I’ve never heard about director Ben Wheatley but the presence of recognizable stars like Tom Hiddleston, Sienna Miller and Elizabeth Moss means that this is a fairly major film with suitably high production standards. The visuals are generally rather striking and it’s obvious that the director is trying hard to channel Stanley Kubrick’s A Clockwork Orange. You can see that film’s influence in everything from the colors to the scenes in which Tom Hiddleston drags a golf club behind him as he walks. This makes sense as the themes of both films mirror one another and even the era is compatible. Unfortunately, it also means that High-Rise has big shoes to fill to prevent it from being a second-rate copy of a masterpiece. By and large, it fails to do so.
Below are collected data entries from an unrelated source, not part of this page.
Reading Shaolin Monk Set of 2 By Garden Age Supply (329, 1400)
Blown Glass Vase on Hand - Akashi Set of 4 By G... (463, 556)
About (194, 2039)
The film uses the building as a microcosm of society with the poorer residents occupying the lower floors and the richer ones the higher floors. That’s a bit boring and predictable but this isn’t what kills the film. The ostensible causes for the conflict between the classes are mere power and water supply interruptions which seems like insufficient reason for an entire building to suddenly go insane. More intriguing is the suggestion that something about the building’s design itself creates psychic disturbances and that Royal may have something to do with it. Nevertheless that line of thought isn’t properly developed and the audience is simply expected to accept that they’re gone mad for no reason. There also seems to be no reason why they can’t just leave the building when there’s nothing wrong with the doors. The whole premise doesn’t hold up at all.

I think this is the sad case of an adaptation being made so late that it’s no longer relevant. Perhaps in the 1970s, living in a high-rise seemed novel enough that one could sell a science-fiction novel about it. Today however it is so common as to be utterly unremarkable and the building’s design doesn’t even seem particularly innovative by modern standards, except for the ridiculous indulgence of the rooftop garden. Worse, it’s retreading ground that has already been covered by previous films and compares unfavorably to them. The relatively recent Snowpiercer for example says everything that this film has to say and is in every respect superior. It’s good of the director to want to adapt this famous science-fiction novel but this is a poor job all around.